What are some of the models you are looking at? I would be interested in a small set of low power binos also. The best I have seen so far are the Leupold 6x32's.


----------



## psu08 (Feb 22, 2007)

For archery hunting in the PA hardwoods, I like my 8x32s. Not too big/heavy and work well for me.


----------



## cajunhunter (May 10, 2007)

Meleagris1 said:


> What are some of the models you are looking at? I would be interested in a small set of low power binos also. The best I have seen so far are the Leupold 6x32's.


It looks like the best 6x32 is the Vortex Viper. The smallest is the leopold katamai. They also have the Vortex Fury in 6.5x32. 

The leopold yosemite gets some great reviews for $100 and they only weigh 17oz. I think they are a touch bulkier. I am thinking about getting a pair of those and checking them out great pair for the kids or to leave in the truck anyway.


----------



## cajunhunter (May 10, 2007)

psu08 said:


> For archery hunting in the PA hardwoods, I like my 8x32s. Not too big/heavy and work well for me.

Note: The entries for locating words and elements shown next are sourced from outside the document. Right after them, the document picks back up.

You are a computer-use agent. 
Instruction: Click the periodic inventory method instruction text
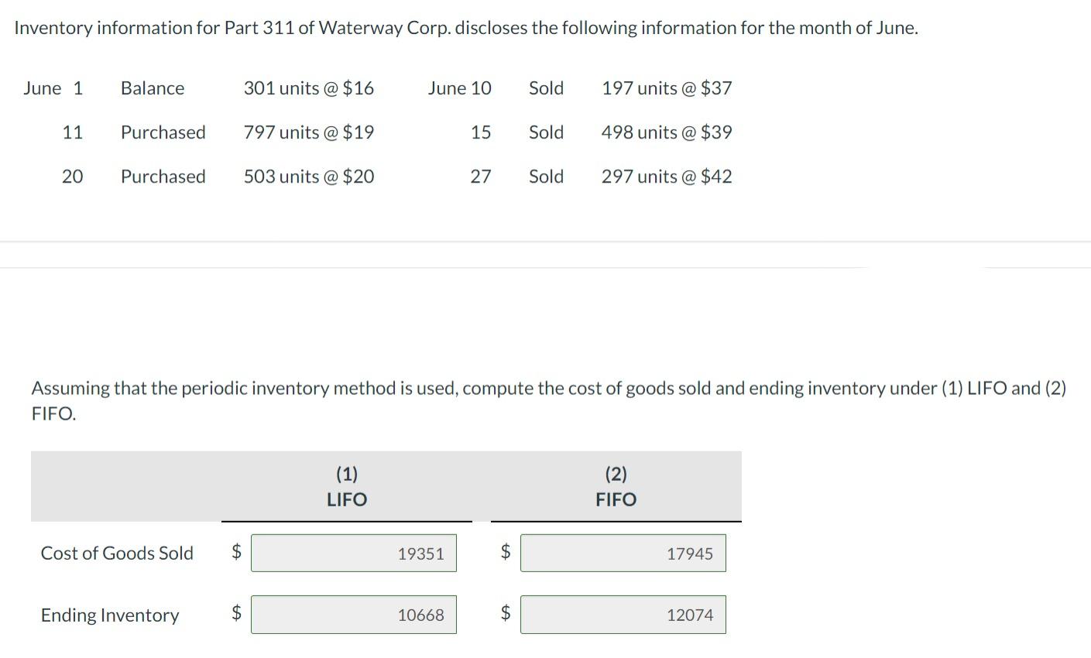tap(547, 389)
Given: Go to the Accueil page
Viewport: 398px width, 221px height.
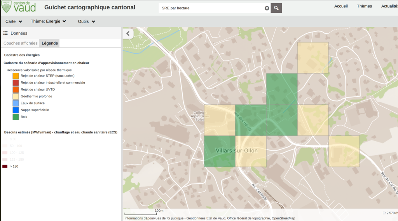Looking at the screenshot, I should coord(341,6).
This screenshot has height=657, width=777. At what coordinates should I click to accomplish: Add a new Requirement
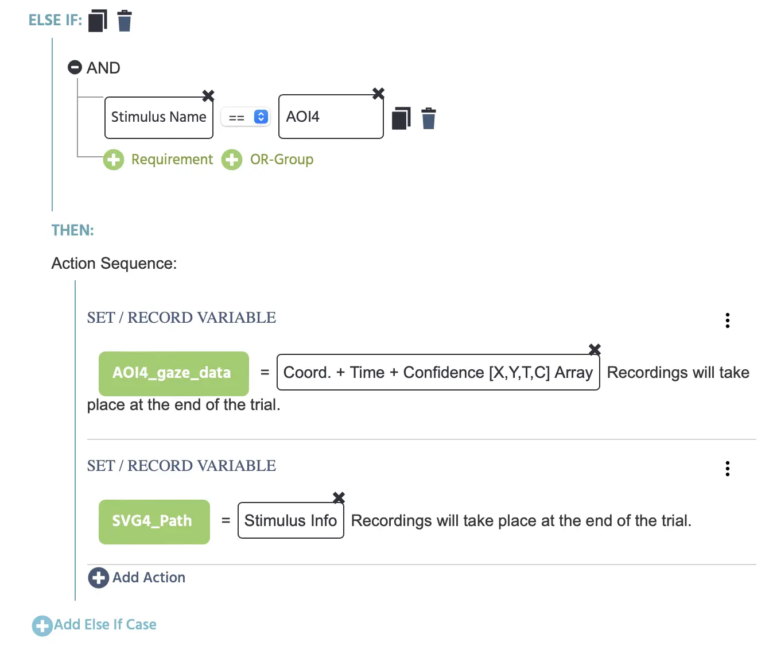coord(158,160)
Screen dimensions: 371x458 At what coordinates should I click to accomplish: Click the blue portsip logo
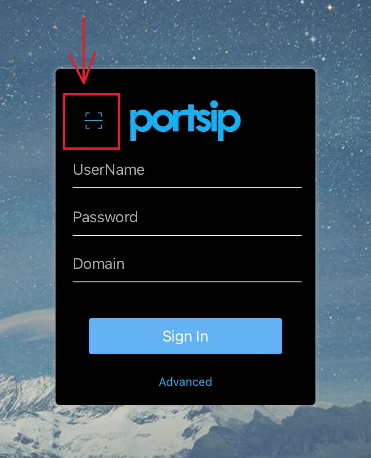[185, 121]
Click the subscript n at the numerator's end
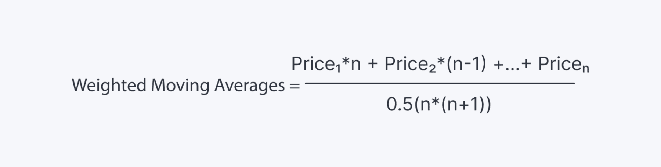The width and height of the screenshot is (661, 167). point(586,69)

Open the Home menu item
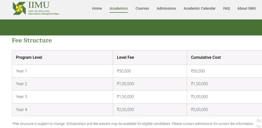[97, 8]
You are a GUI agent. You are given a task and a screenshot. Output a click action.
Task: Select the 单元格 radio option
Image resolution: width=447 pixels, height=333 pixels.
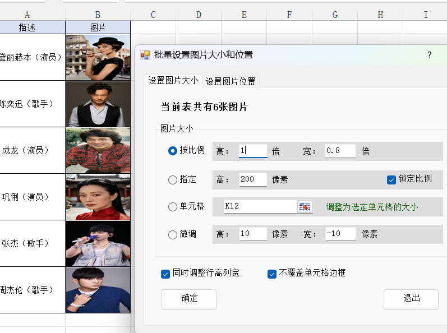pos(173,207)
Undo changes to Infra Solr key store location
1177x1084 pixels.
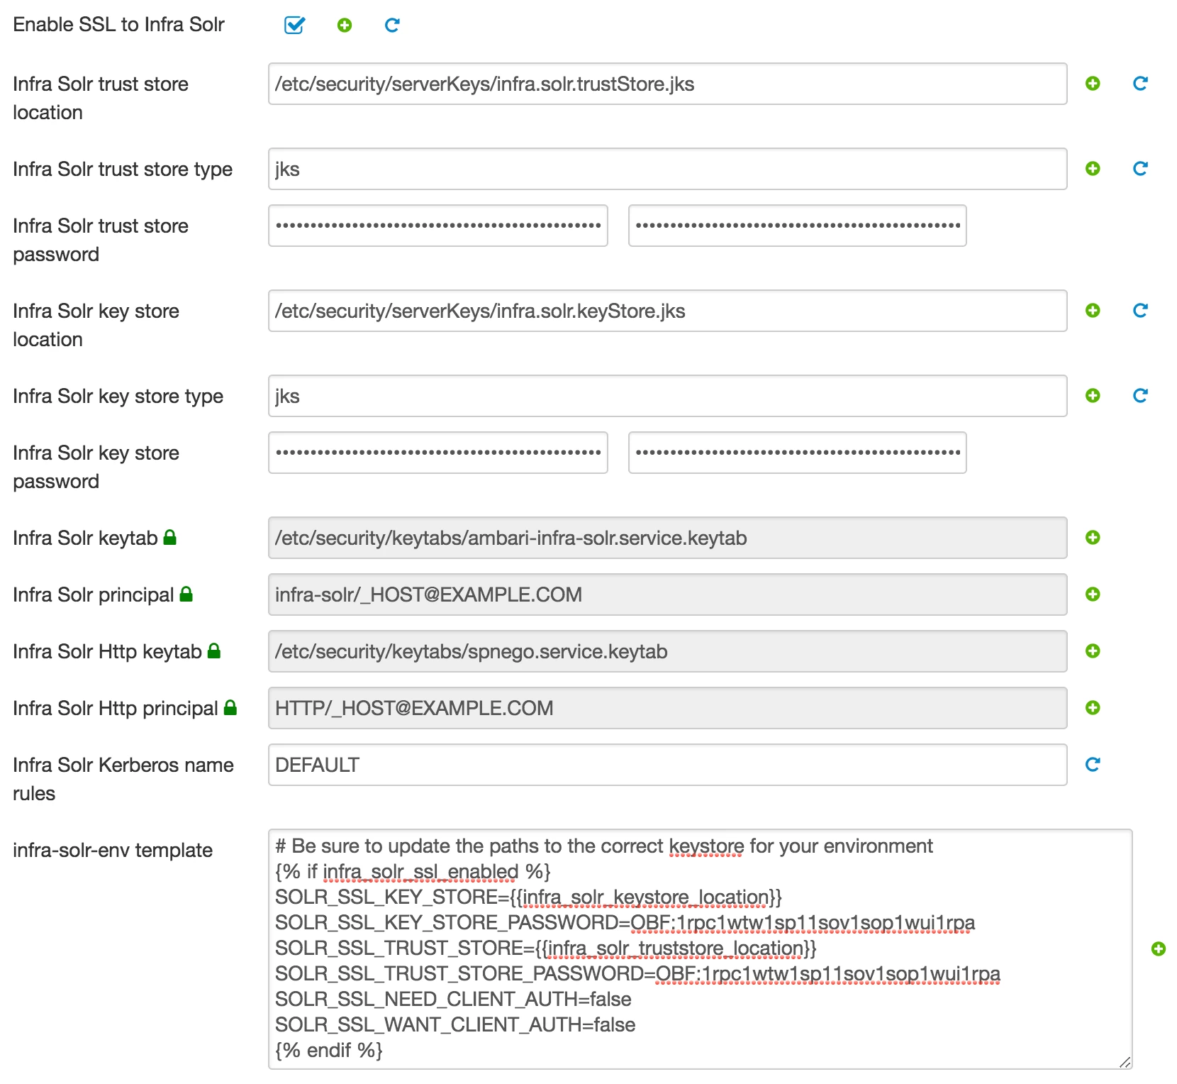click(x=1140, y=311)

I like the size of those 8x32 just want a larger FOV and larger EP. When I am bowhunting I like that larger EP so my eyes don't have to be perfectly aligned to get a good view. It also helps with one handed stability. Just me. I don't need the power while bowhunting max distance in my largest plot is 225yds.


----------



## sunstroked (Oct 8, 2008)

I carry 10X42 EL swarovski binoculars when hunting. 1 reason is I glass quite a bit. I live in the desert and do 90% of my hunting in areas devoid of any big timber. I carry either a monopod or a tripod on every hunt. If I know I'll be moving around a lot the walking stick I carry has a binocular attachment on it. And I use it. If I know I'll just be sitting and glassing, the tripod is always with me. 
I had a decent pr of lower priced binoculars but finally, after yrs of use, they were getting a bit worn and I felt justified in upgrading. 
Yes if I were to buy a 2nd pr it would be 8x42 or 8x32 for the times when I do venture into timber. Handholding while stillhunting in forests is easier to hold steady. But thats twice a yr if I'm lucky enough to get drawn for elk or turkey. The rest of the time I'm scouting, bowhunting or rifle hunting in the desert.


----------



## nsbc07 (Apr 5, 2009)

having used both 10x and 8x, I found myself more comfortable with 8x power. Man, the 8x43 ZEN ED2 I just got myself is one sweet binoculars. I like its eye relief.


----------



## Techy (Nov 8, 2004)

Great thread. I learned a lot.


----------



## Ojibwe (Oct 14, 2009)

Techy said:


> Great thread. I learned a lot.


+1 :thumbs_up


For me, the $15 1.8oz Brunton 7x18 monocular gets the most use..


----------



## BuckeyeRed (Sep 7, 2006)

ttt


----------



## nsbc07 (Apr 5, 2009)

it is a must read thread when it comes to binos


----------



## jab-law (Dec 18, 2009)

*Resolution of 10x seems right for hand-held*

I have considered this question -- and have generally opted for the 10x over the 8x. Just my personal preference. Now I think I have an answer as to why.
My vision used to be quite poor, until I had laser surgery a few years ago. However, I still use glasses when absolutely necessary, but a t a much lower power. When I asked the eye doctor to write a prescription at the highest strength available for my eyes, he commented: "You near sighted people generally like your vision over-corrected."
As it seems that 10x is right at the edge of where binoculars can be held somewhat steady, I just prefer the 10x in general. -- However, after reading this post, I might get a good pair of 8x and and compare them side-by-side with t a comparable 10x. (I'm thinking about doing it with the Zen-Ray ED2, as they seem to be getting some good write-ups here and on other forums.)
Jim


----------



## ahawk19 (Aug 16, 2007)

*Great thread*

Ive spent the last half hour to hour reading this thing...Glad I did. I wish I would have read this a few years ago before I bought my binos. dont get me wrong I love what I have...I use Victory FL*T10x42's that I love. Probably the best use of money I have ever spent on hunting equipment, but I believe I got sucked in to the bigger is better hype and bought these binos...I hunt thick woods in the upstate of SC and definatly would go back and get a pair of 8x42's if I had the chance. I can hold my 10's stead enough to see when I can use two hands, but alot of times around here the deer is 40 yards away and I cant see it with my naked eye and ive got my bow in my hand and im trying to hold stead with one hand and its just impossible to do that well enough with one hand to see through the thick brush. So all you guys hunting whitetails i dont except for outwest my recommendation is to definatly look into some 8x or even less magnification. 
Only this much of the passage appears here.